Вместо того чтобы предотвращать преступления и помогать заключенным вернуться к нормальной жизни, российская пенитенциарная система остается верным наследником ГУЛАГа. В России самое большое в Европе число заключенных на душу населения, неоправданно длительные сроки заключения по ненасильственным преступлениям и высокий уровень рецидива, следует из нового доклада Общероссийского гражданского форума (ОГФ) «Преступления и наказания: что делать с российскими тюрьмами?» Государство не справляется со своими базовыми функциями в области обеспечения безопасности, разрушая при этом жизни людей, хотя бы однажды попавших в места лишения свободы. О том, реально ли реформировать ФСИН и с чего надо начать, «Новой газете» рассказала автор доклада, эксперт Центра перспективных управленческих решений Ольга Шепелева.

— Недавно прогремел скандал с карельской колонией ИК-9, сотрудники которой пытали заключенных. Насколько это характерный случай для российских тюрем?

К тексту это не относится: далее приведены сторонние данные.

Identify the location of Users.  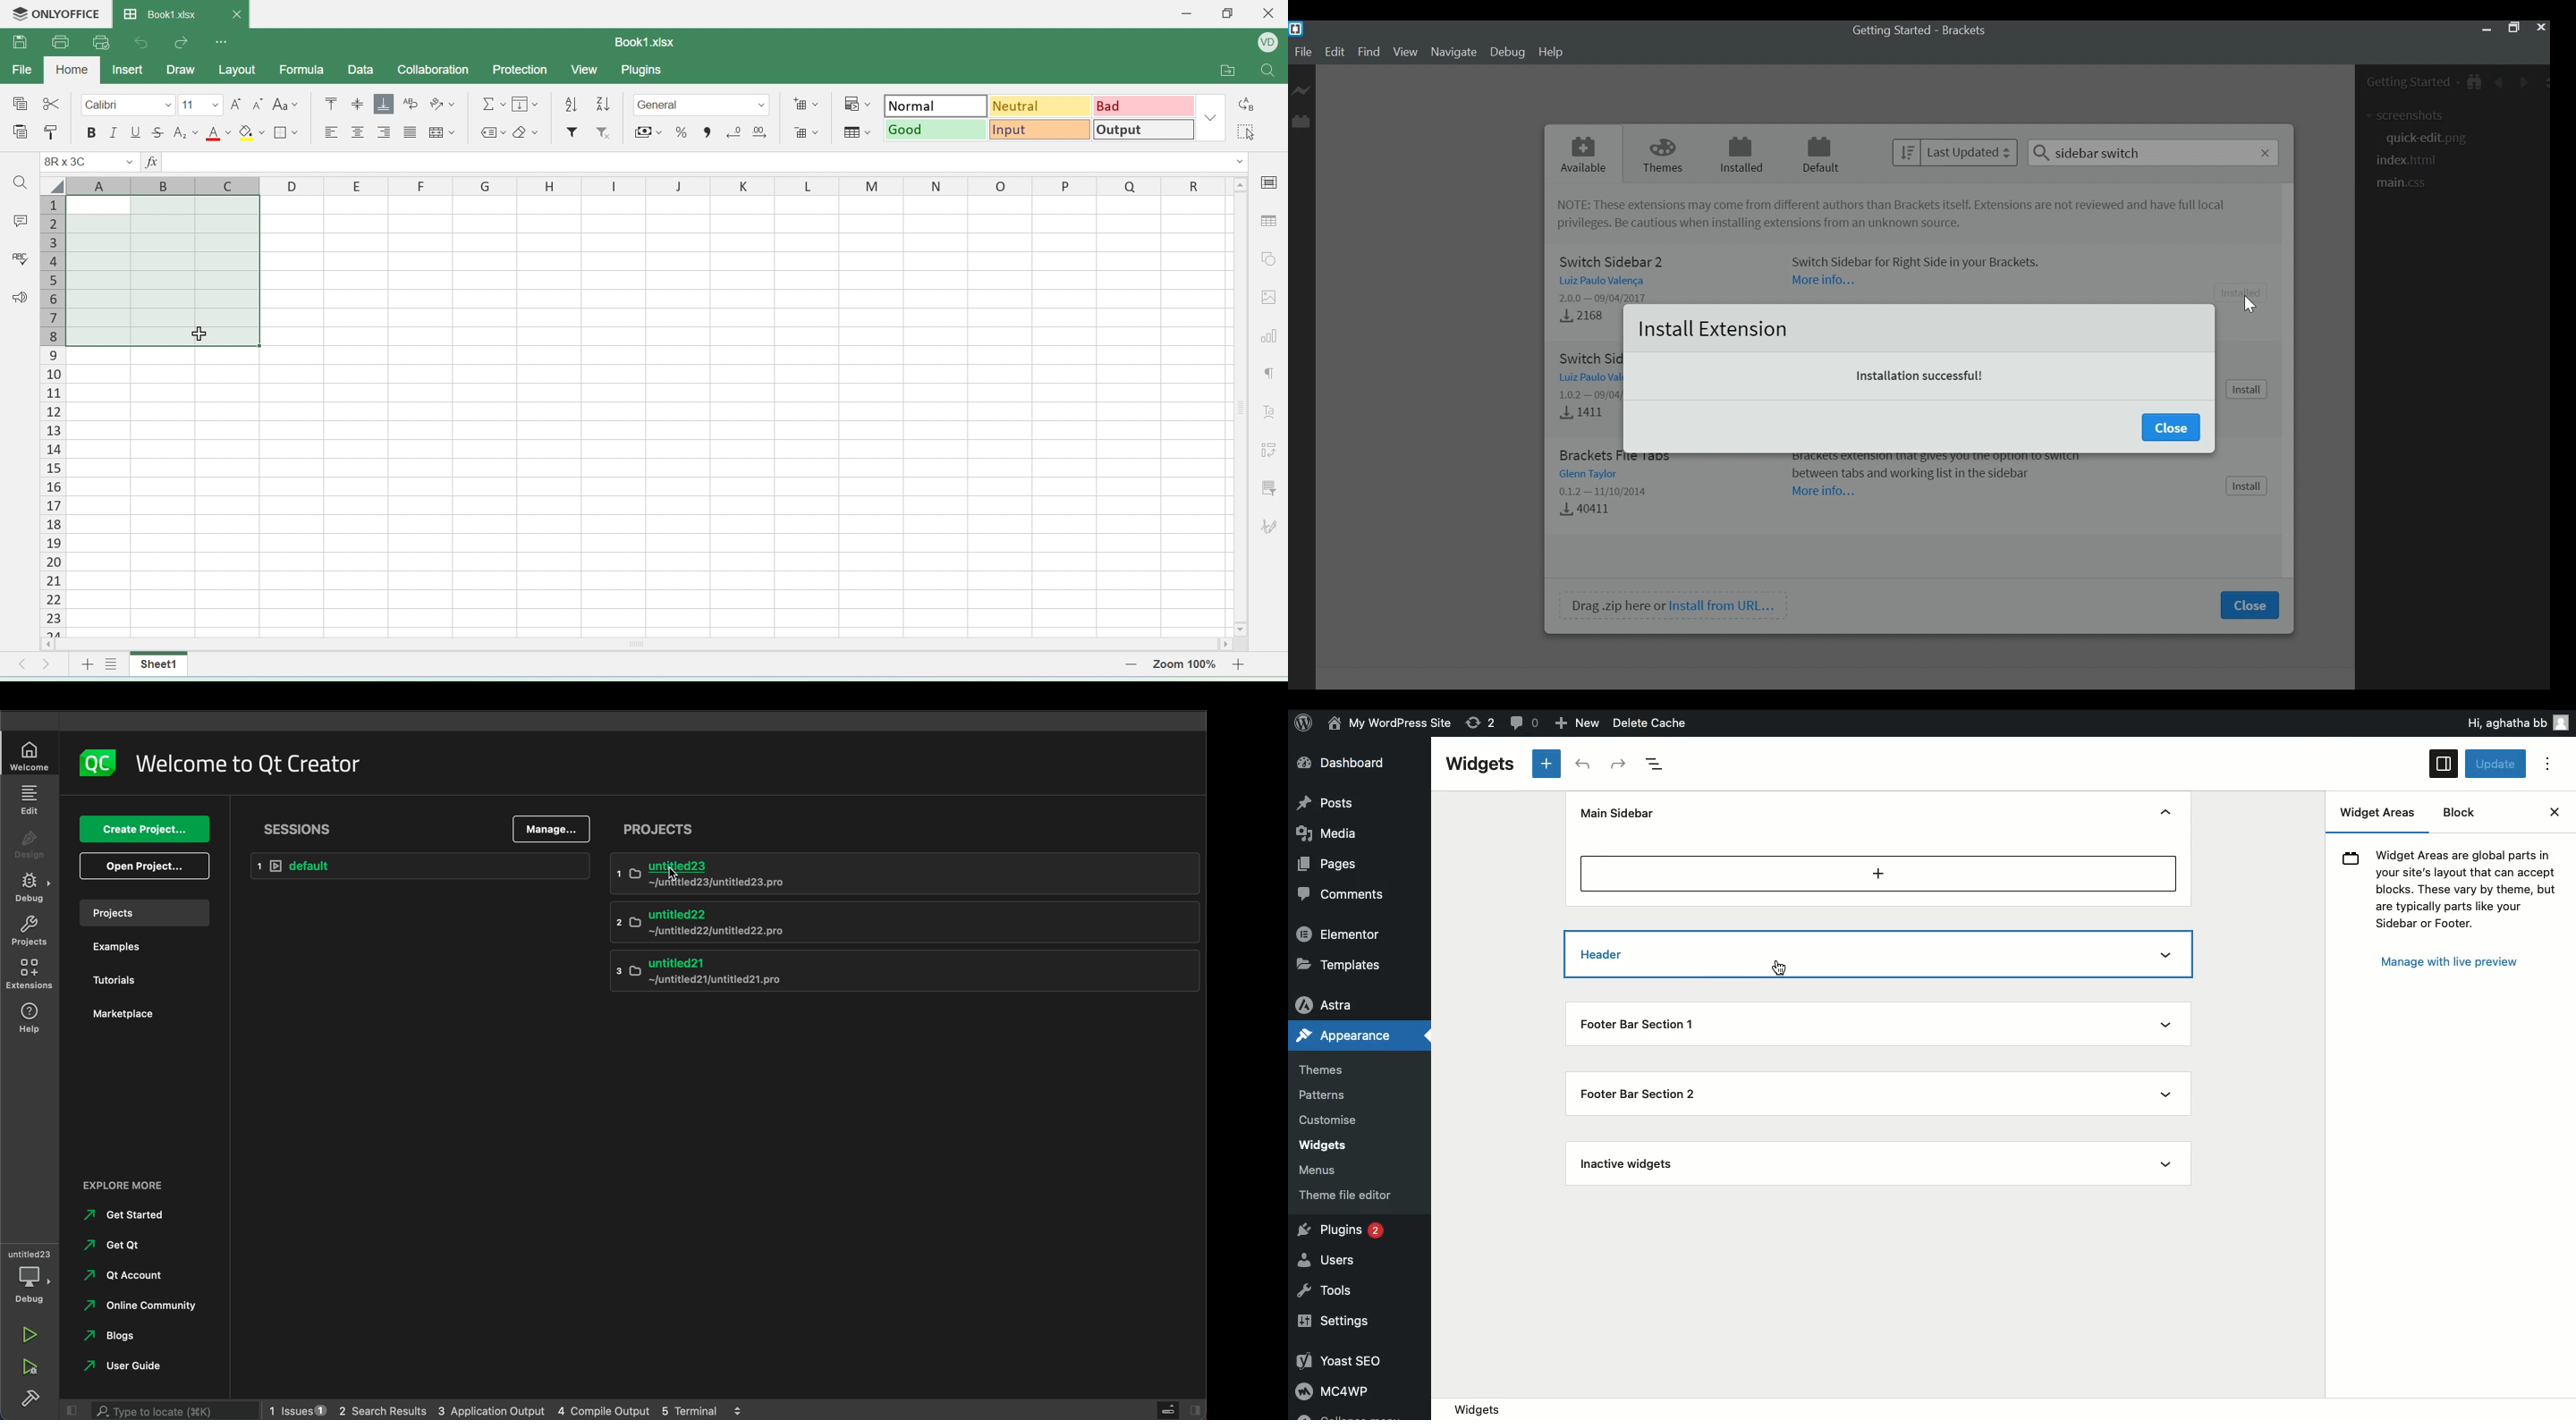
(1331, 1258).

— Весь прошлый год были скандалы по поводу пыток в других колониях, в частности, в Ярославле и Рыбинске. Если такие случаи выявляются регулярно в разных местах, то мы имеем дело с системной практикой.

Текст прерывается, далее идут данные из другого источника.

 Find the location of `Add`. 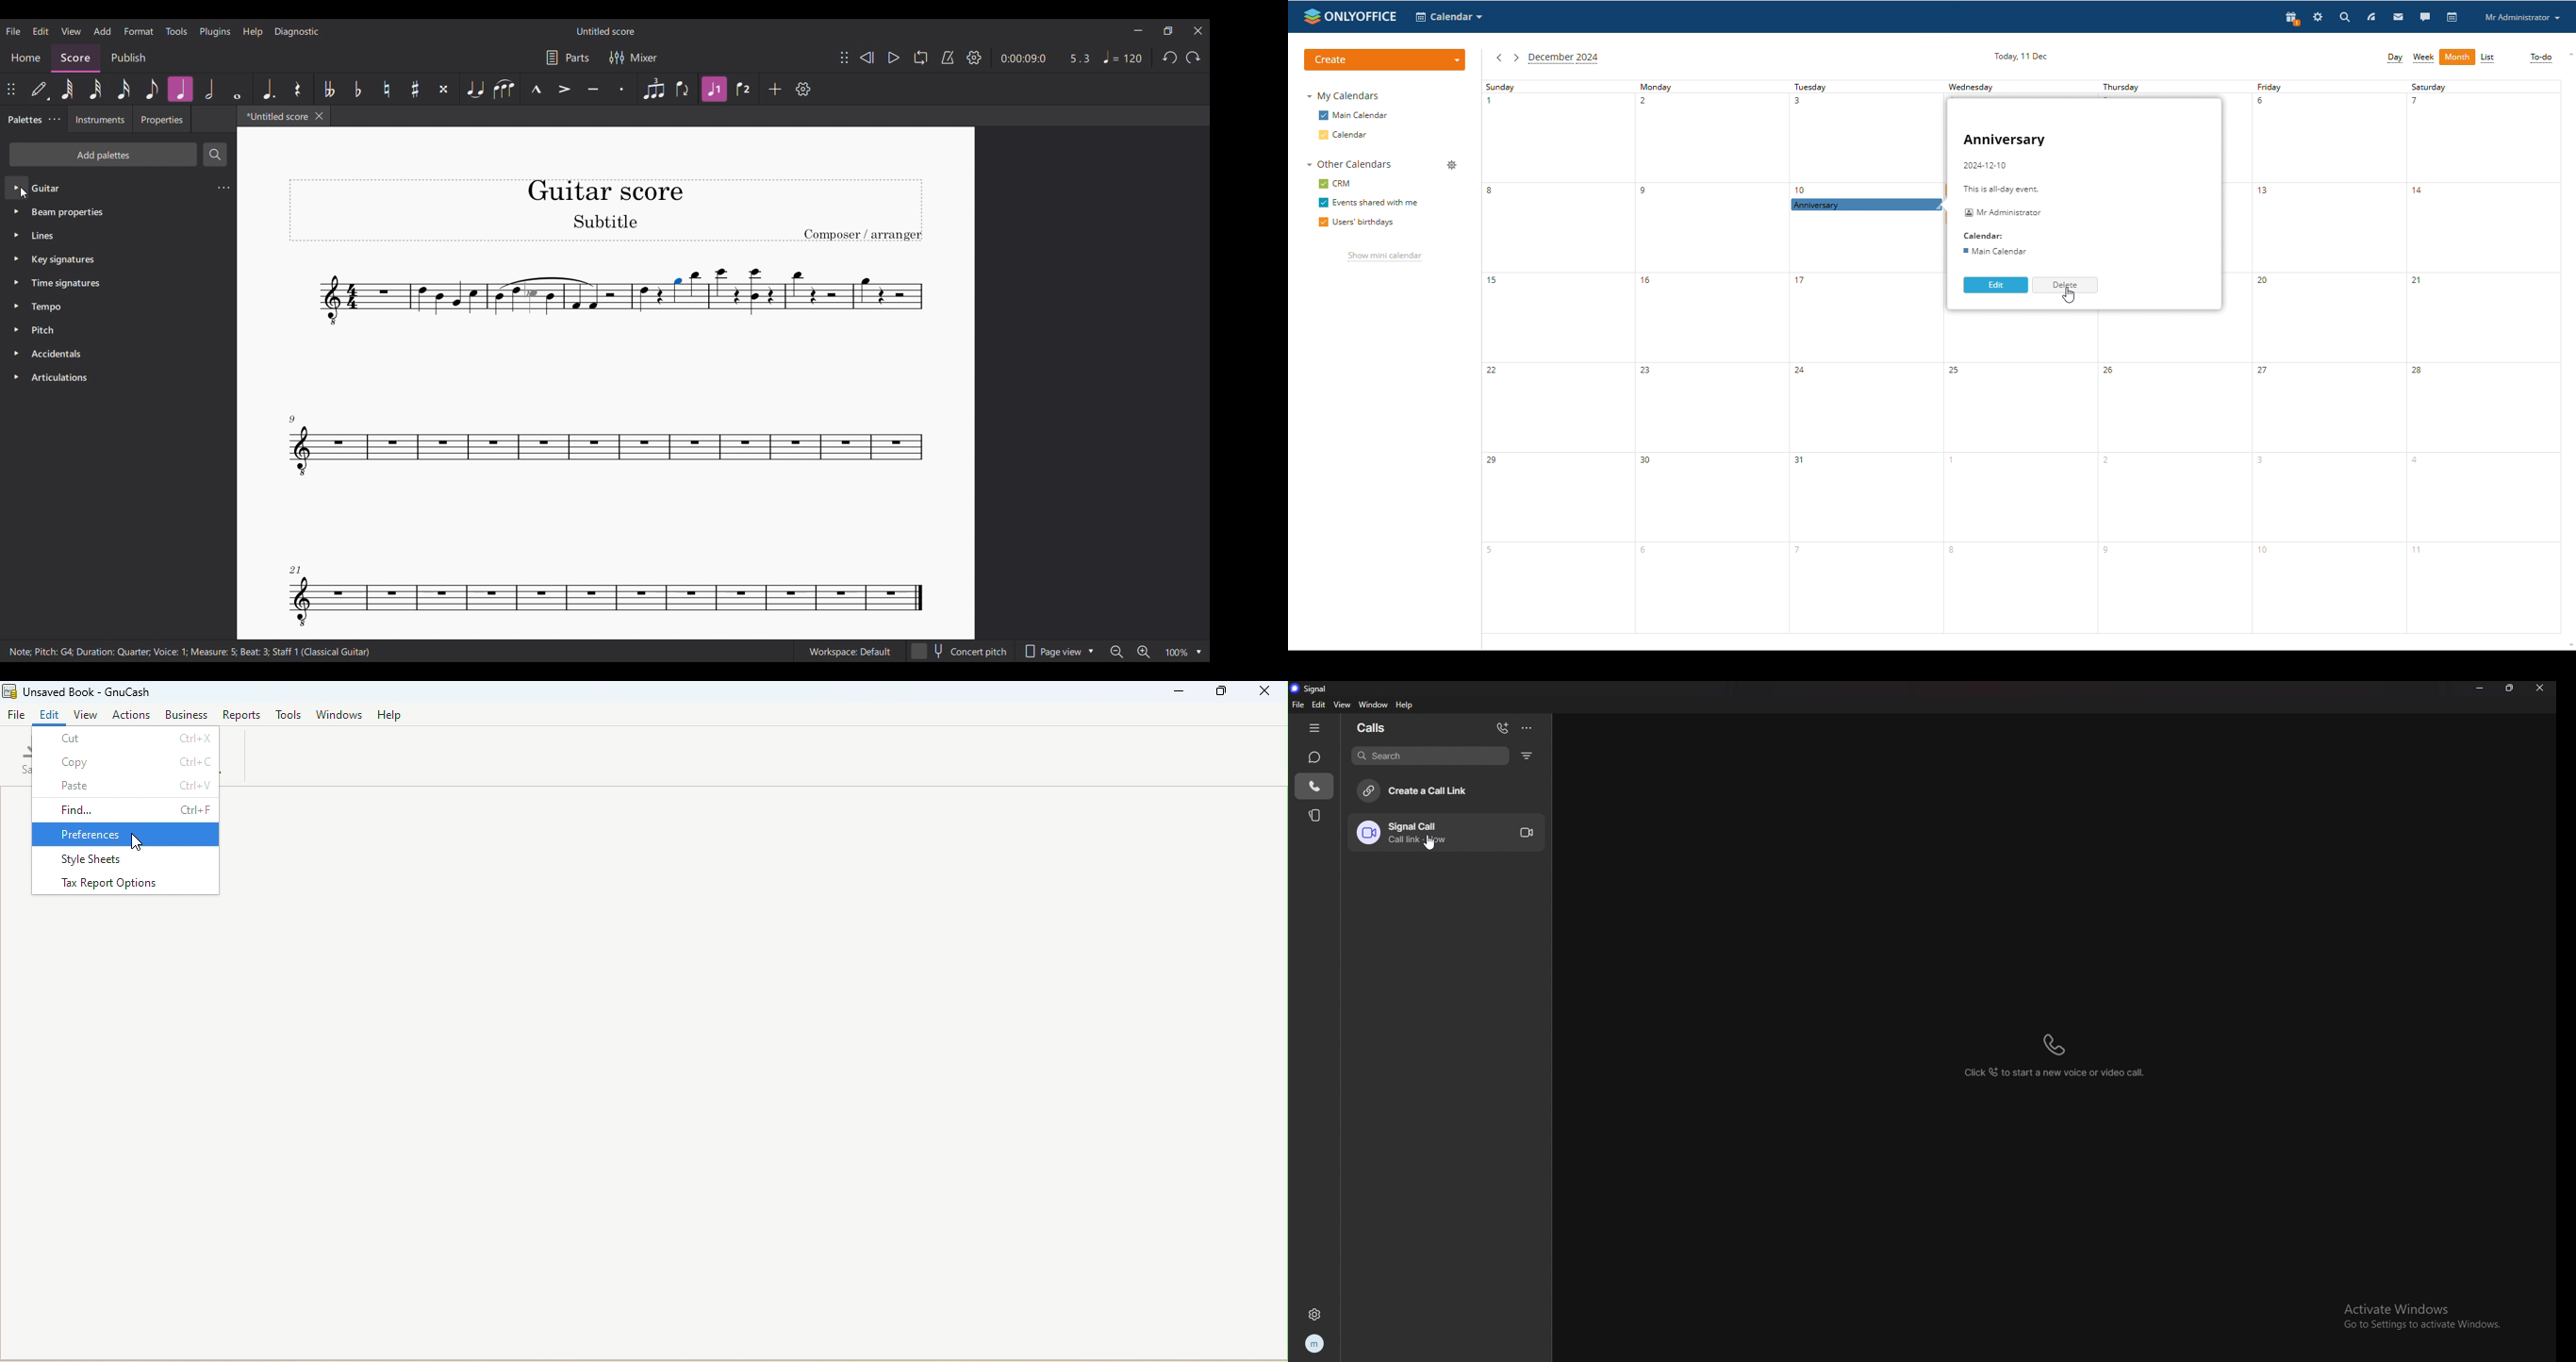

Add is located at coordinates (775, 88).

— Когда-то следователи искренне считали, что человек говорит правду только под пыткой. Но сейчас такие практики запрещены законом. Почему ФСИН как будто даже не пытается их пресекать?

— Тут есть два момента — проблема с устройством колоний и проблема с бесконтрольностью и безнаказанностью сотрудников. Во-первых, колонии — это места, где одновременно кучно находятся большие группы взрослых людей. Некоторые из них — реально опасные преступники, к тому же способные влиять на остальных. И эту массу народа должно контролировать сравнительно небольшое число персонала. Сейчас начинают применяться технические средства контроля, но все равно степень их использования невысока. Для того чтобы иметь возможность обеспечивать безопасность — предотвращать побеги, беспорядки и прочее — применяются разные дисциплинарные практики, в том числе связанные с запугиванием и насилием. Так заставляют людей подчиняться.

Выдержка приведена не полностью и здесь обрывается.